**The task:** Reproduce each record in the listing below exactly as written.

■ ■ ■ ■ ■

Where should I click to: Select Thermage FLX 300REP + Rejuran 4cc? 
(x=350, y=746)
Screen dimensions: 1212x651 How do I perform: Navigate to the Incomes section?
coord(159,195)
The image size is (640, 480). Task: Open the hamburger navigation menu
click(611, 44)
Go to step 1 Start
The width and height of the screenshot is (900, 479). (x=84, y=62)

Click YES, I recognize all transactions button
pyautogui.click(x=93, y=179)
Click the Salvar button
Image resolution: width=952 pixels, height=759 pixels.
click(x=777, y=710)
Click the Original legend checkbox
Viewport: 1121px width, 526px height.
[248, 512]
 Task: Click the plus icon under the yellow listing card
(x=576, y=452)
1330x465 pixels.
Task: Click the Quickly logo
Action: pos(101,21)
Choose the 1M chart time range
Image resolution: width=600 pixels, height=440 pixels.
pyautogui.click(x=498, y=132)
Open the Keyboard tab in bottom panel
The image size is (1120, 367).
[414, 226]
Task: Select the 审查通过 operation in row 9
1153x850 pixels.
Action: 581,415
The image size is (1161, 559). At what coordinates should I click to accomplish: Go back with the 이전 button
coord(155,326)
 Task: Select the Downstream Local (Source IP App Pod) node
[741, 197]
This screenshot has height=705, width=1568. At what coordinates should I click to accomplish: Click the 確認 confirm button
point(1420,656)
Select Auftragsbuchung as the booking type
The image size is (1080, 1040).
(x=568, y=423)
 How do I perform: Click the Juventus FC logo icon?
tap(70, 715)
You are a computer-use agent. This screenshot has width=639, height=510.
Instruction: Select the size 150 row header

■ ■ ■ ■ ■

**Your response:**
Where should I click to: Select Thermage FLX 300REP + Rejuran 4cc? 
(x=350, y=746)
Screen dimensions: 1212x651 How do I perform: Navigate to the Incomes section?
coord(159,195)
The image size is (640, 480). Task: Open the hamburger navigation menu
click(611, 44)
Go to step 1 Start
The width and height of the screenshot is (900, 479). (x=84, y=62)

Click YES, I recognize all transactions button
pyautogui.click(x=93, y=179)
Click the Salvar button
Image resolution: width=952 pixels, height=759 pixels.
click(x=777, y=710)
Click the Original legend checkbox
Viewport: 1121px width, 526px height.
[248, 512]
 Task: Click the plus icon under the yellow listing card
(x=576, y=452)
1330x465 pixels.
Task: Click the Quickly logo
Action: pos(101,21)
Choose the 1M chart time range
Image resolution: width=600 pixels, height=440 pixels.
pyautogui.click(x=498, y=132)
Open the Keyboard tab in bottom panel
The image size is (1120, 367).
[414, 226]
Task: Select the 审查通过 operation in row 9
1153x850 pixels.
Action: 581,415
The image size is (1161, 559). At what coordinates should I click to accomplish: Go back with the 이전 button
coord(155,326)
 Task: Select the Downstream Local (Source IP App Pod) node
[741, 197]
This screenshot has height=705, width=1568. At what coordinates should I click to accomplish: Click the 確認 confirm button
point(1420,656)
Select Auftragsbuchung as the booking type
The image size is (1080, 1040).
(x=568, y=423)
 How do I perform: Click the Juventus FC logo icon?
tap(70, 715)
You are a computer-use agent. This screenshot has width=639, height=510.
Instruction: Select the size 150 row header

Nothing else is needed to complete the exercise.